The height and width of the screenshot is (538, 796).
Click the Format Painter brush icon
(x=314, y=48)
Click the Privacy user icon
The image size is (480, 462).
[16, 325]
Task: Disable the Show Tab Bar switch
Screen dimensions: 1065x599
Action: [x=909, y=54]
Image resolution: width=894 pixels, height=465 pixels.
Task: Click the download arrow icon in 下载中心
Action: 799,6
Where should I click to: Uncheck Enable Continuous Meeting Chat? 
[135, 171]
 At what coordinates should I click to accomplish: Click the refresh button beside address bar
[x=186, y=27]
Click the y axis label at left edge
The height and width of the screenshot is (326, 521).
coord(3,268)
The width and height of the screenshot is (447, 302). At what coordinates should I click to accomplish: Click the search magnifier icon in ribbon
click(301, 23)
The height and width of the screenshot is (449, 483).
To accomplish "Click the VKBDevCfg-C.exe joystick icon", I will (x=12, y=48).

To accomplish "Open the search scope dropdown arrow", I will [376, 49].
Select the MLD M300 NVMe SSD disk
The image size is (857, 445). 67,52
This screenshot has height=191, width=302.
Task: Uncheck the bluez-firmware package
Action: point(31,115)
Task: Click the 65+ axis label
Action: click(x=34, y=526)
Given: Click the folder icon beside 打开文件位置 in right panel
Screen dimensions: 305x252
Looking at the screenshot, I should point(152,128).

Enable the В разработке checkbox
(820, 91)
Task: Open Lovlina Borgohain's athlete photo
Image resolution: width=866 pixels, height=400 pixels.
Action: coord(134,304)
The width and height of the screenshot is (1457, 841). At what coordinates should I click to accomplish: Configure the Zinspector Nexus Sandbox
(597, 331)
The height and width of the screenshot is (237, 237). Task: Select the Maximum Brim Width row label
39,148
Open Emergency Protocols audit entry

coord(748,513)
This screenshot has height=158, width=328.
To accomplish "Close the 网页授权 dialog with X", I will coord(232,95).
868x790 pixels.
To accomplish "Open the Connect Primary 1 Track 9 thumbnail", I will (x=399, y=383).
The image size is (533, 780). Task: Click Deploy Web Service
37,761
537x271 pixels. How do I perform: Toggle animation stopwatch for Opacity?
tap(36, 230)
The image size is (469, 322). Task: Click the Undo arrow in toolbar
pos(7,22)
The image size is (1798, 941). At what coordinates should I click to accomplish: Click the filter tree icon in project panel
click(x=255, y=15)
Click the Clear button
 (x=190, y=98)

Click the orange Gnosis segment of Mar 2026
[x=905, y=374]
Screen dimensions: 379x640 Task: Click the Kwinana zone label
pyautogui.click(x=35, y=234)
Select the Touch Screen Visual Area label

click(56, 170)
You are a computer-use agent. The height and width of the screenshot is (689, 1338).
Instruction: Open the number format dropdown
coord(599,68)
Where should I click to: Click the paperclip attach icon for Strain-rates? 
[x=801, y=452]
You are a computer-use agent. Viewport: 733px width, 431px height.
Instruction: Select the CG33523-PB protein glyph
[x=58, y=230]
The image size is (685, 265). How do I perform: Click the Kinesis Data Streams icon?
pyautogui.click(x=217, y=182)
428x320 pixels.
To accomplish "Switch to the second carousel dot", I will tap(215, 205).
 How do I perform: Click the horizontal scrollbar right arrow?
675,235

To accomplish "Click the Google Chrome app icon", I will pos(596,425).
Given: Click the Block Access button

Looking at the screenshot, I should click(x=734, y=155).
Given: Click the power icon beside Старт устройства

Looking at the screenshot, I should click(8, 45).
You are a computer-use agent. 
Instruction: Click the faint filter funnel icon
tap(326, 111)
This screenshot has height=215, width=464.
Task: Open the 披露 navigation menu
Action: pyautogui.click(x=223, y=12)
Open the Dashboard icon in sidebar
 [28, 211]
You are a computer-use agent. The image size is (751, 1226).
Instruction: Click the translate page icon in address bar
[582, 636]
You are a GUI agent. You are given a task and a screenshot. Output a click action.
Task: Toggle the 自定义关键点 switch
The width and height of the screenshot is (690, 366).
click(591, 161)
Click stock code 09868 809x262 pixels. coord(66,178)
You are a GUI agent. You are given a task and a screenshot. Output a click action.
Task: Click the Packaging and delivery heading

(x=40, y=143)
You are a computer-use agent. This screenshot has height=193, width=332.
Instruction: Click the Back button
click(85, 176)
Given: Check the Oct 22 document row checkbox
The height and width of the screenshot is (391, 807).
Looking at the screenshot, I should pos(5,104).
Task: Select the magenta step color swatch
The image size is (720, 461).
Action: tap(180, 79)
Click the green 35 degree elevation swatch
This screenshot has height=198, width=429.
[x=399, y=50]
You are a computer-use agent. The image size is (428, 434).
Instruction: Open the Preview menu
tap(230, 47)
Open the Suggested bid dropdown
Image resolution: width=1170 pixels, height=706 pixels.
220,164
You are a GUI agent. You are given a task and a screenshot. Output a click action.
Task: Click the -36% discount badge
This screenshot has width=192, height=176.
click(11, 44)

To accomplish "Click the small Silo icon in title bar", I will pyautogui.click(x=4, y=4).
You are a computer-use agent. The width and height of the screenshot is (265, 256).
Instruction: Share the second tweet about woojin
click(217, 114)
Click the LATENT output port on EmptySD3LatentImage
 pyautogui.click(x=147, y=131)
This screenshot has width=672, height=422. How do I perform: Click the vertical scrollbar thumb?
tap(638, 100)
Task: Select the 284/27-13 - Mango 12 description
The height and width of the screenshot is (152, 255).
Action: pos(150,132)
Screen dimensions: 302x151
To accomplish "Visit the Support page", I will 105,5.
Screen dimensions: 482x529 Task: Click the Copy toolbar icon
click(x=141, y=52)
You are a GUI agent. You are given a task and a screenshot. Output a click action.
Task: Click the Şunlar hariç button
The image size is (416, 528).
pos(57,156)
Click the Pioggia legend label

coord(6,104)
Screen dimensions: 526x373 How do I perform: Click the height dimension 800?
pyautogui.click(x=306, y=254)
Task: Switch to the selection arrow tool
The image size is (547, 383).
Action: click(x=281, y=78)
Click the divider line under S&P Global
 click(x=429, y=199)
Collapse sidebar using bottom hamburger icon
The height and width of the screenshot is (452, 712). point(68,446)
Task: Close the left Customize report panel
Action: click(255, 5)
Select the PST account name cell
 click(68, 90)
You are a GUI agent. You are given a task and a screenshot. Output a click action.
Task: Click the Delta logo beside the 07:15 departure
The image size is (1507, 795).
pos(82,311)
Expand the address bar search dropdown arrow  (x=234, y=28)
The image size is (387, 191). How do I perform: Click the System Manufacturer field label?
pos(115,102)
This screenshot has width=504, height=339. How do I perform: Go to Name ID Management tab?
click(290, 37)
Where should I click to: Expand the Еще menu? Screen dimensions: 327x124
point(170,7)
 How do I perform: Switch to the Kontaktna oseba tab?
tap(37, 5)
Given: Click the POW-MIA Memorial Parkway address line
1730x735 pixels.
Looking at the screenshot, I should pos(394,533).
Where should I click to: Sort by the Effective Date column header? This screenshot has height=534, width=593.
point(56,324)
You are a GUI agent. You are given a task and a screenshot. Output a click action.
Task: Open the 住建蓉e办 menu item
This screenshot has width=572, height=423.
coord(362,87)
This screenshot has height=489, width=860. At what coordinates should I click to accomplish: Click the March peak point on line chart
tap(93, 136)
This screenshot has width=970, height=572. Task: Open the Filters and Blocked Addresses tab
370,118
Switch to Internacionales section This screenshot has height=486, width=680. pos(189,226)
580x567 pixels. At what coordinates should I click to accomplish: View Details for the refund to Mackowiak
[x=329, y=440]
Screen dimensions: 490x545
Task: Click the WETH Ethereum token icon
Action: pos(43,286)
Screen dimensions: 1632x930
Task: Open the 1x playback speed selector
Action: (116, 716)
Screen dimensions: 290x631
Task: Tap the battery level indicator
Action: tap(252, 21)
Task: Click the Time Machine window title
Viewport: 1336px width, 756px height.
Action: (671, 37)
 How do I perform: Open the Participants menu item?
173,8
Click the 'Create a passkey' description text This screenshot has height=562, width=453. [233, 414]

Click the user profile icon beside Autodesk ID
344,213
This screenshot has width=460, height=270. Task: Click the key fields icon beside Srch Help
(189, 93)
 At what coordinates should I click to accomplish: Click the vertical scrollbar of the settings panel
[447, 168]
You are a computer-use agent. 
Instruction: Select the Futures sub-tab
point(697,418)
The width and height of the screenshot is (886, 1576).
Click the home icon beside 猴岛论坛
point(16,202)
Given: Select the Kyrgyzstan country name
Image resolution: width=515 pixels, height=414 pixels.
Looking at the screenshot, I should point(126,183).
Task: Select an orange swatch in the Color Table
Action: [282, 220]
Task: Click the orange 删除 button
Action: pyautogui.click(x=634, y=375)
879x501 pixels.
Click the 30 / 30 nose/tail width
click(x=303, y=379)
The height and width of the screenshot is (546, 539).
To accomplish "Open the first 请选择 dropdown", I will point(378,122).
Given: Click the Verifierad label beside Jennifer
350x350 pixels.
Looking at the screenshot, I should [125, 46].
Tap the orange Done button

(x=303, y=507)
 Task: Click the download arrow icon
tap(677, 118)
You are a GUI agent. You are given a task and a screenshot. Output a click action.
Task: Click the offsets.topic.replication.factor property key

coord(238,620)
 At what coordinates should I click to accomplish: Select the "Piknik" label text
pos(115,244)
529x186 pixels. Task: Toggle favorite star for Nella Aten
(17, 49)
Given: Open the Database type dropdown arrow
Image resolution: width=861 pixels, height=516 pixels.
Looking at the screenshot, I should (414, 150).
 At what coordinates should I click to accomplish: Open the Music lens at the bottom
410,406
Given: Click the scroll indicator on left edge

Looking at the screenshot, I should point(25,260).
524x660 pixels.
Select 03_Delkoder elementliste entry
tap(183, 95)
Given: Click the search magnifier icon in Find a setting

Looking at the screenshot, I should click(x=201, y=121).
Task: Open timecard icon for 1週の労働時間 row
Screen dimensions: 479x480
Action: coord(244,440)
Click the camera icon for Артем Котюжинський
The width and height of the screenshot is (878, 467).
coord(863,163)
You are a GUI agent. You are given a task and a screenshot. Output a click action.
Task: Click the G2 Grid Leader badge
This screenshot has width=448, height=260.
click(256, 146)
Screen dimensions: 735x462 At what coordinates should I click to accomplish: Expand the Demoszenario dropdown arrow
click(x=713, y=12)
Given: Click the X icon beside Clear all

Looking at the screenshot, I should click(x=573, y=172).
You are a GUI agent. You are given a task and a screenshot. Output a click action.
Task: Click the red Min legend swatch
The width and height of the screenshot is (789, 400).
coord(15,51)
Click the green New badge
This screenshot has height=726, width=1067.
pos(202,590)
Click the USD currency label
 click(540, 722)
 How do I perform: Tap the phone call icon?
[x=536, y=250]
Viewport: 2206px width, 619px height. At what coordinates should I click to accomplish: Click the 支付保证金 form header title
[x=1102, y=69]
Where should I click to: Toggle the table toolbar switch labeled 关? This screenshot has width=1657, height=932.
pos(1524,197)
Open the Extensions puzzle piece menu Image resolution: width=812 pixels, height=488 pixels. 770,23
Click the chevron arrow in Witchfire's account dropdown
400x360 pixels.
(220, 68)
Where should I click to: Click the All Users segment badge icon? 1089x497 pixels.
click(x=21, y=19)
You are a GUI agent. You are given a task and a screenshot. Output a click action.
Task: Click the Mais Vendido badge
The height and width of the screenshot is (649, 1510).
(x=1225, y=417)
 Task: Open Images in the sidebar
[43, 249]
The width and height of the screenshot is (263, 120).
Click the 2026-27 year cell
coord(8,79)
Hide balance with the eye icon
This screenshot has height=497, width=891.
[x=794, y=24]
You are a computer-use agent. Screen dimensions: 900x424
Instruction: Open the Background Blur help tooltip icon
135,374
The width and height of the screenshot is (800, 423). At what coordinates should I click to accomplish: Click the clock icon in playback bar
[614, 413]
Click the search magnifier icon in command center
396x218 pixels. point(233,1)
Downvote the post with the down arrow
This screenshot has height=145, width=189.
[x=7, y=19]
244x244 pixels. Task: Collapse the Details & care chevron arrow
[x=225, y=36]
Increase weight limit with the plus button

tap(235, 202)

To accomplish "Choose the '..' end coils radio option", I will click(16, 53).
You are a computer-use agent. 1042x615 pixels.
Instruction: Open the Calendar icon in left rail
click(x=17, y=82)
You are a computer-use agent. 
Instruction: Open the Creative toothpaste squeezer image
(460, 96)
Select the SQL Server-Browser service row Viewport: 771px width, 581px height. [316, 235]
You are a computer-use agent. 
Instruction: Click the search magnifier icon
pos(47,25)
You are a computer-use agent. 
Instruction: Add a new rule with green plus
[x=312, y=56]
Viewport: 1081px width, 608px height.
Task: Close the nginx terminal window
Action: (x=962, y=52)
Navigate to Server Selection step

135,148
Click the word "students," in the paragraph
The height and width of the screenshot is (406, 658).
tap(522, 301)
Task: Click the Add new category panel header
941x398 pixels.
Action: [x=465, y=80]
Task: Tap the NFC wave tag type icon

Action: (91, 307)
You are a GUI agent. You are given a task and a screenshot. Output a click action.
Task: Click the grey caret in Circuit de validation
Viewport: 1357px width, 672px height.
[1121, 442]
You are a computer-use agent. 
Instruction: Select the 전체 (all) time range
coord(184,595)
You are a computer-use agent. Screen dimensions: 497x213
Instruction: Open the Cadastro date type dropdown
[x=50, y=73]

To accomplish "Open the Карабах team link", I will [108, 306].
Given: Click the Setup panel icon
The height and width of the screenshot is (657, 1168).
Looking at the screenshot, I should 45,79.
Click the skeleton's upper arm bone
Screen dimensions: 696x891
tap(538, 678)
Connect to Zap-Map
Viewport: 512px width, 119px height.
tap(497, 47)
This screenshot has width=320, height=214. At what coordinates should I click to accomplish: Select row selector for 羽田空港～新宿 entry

————

_Problem:_ Reading down the material above, count how many lines contain the word "description". Respond with the number by itself.

_Result of this exercise:_ 2